I didn't realize it then because I was so panicked but if I had just laid down and pushed...I could have had the girls in a few minutes.  I basically held the girls in long enough to get the epidural and have it set in.  Because about 10 minutes after getting the epidural, it had taken effect and the doctor said I was at 10cm and I could push.

I was so calm and happy at this point.  "Really!  It's time! We're going to meet our babies honey!" I said to Nathan. 

Two pushes and Milla came out.  I didn't feel pain but I felt the pressure and knew exactly how to bear down and push her out.  Had I not ever gone natural before with three of my previous pregnancies, I wouldn't have known what it felt like to bear down and push her out.  I'm thankful I had that experience before and knew what to do. 




The nurses laid her on my chest and the first thing I saw was a full head of dark hair!  The most hair any of my babies ever had.   She was beautiful and smelled so good.  Her noises and soft skin against mine was so incredibly overwhelming and filled me with so much love. She was beautiful with her head full of hair and squishy little face!  "Look at her dark hair baby!!, I said to Nathan as we looked at our perfect little girl. 



 As I snuggled her into me I pushed again to deliver Mara.  Two pushes again and Mara came swiftly sliding into the doctors hands.  A beautiful blonde headed, itty bitty baby girl was laid onto my chest.  Her tininess and blonde hair were the first things I noticed. She was perfect with her sweet little lips and perfectly round face. 









 Nathan and I looked at each other almost in disbelief.  But this was real.  Our two baby girls.  Once told they had little chance of surviving...to now here.  Healthy.  Beautiful.  Perfect.  I was crying.  I'm sure Nathan was too. 





They were a miracle. Our miracles.


After they were born and swaddled up, we were moved to another room.





 I began to have really violent shaking and I could not get it under control.  The nurse said the shaking was caused from coming down from the medicine from the epidural.  I was also freezing.  She put about six blankets on me, some were heated.

Here the girls were weighed and measured.  We also facetimed with the kids at home and let them see the girls that way.  It was so upsetting that they weren't allowed to visit the girls in the hospital but I'm thankful we had facetime to at least allow them to see them. 

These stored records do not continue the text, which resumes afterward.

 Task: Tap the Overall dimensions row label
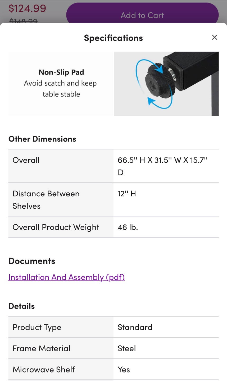click(x=26, y=160)
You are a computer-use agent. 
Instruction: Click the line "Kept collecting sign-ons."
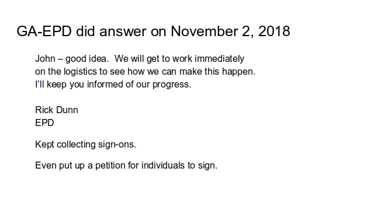[86, 145]
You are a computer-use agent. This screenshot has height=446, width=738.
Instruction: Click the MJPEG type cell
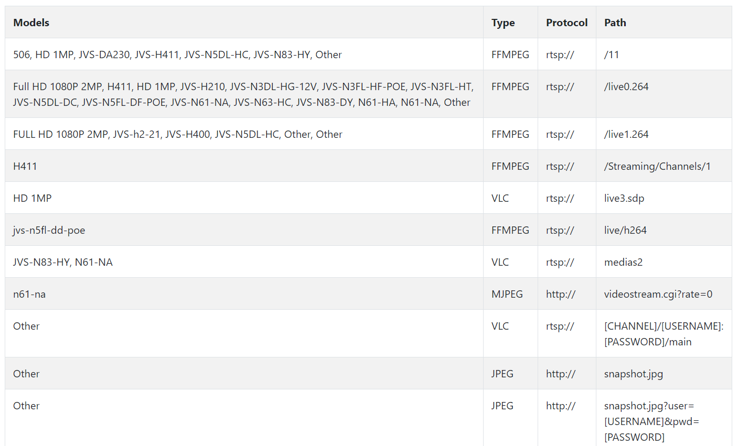tap(507, 294)
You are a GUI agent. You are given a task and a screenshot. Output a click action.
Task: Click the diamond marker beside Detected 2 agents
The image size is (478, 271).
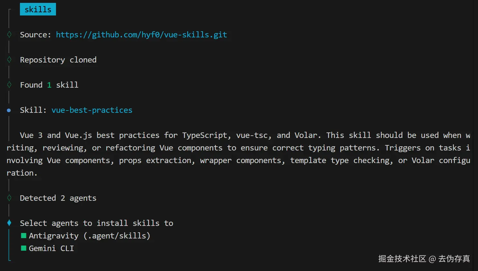[x=9, y=198]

It took about an hour for my shaking to stop.  Once it did I was able to nurse the girls for the first time and then we were transferred upstairs.

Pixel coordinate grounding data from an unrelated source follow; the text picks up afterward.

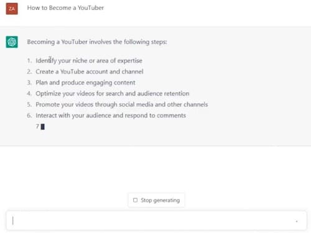Stop generating the response
The width and height of the screenshot is (311, 233).
click(x=156, y=200)
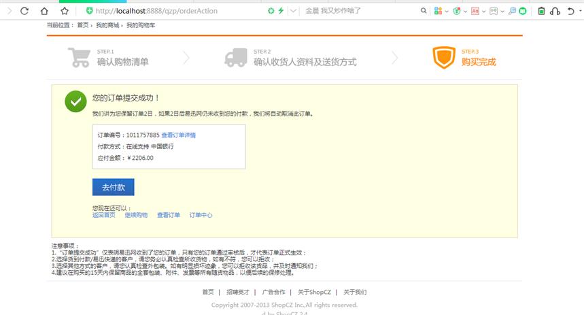Image resolution: width=584 pixels, height=315 pixels.
Task: Open the colorful apps grid extension
Action: (439, 11)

We spent two days at the hospital and it was our most enjoyable hospital stay.  The nurses were all very nice and the food was good.  The nurses agreed they didn't need to come into check on me at night and I was able to go all night without having someone coming in and out of my room unless I called for them.  


Nathan and I enjoyed the two days of quiet in the hospital and food being brought to us without us having to prepare it :)  However, we were very ready to get home to our other children.  Two days is all we had to stay which was our shortest stay for any of our births.  All the rest were a three day stay.

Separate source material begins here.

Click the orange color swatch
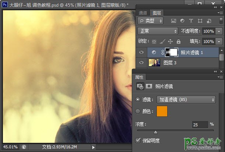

I'm still so amazed that my twin birth was my fastest labor, least amount of tearing, and shortest hospital stay of all my births.  I'm very happy with how the whole birth went.  My prayer for this pregnancy and birth was to make it to at least 38 weeks, have a vaginal birth, no epidural, and no nicu stay.  I went at 37 weeks, had a vaginal birth, did get an epidural though, and no nicu stay.  So, it was almost exactly what I'd prayed for. 


We left the hospital on Sunday afternoon and finally got to introduce the girls in person to the rest of the family.





Everyone was so excited.  Everyone took turns holding both girls and even our dog Lennon was really eager to lick all over them.







And my mom was there to get our first photo as a family of eight.



It's been three months now and I can barely remember what life was like before them.

I feel so incredibly blessed to be a twin mama and just so thankful for every day I get to be mama to all my six children and wife to my soulmate.  



*Thankful for my best friend Kim being at my birth, supporting me, and taking my birth photos for me. She is so incredible and I'm so blessed to have her in my life.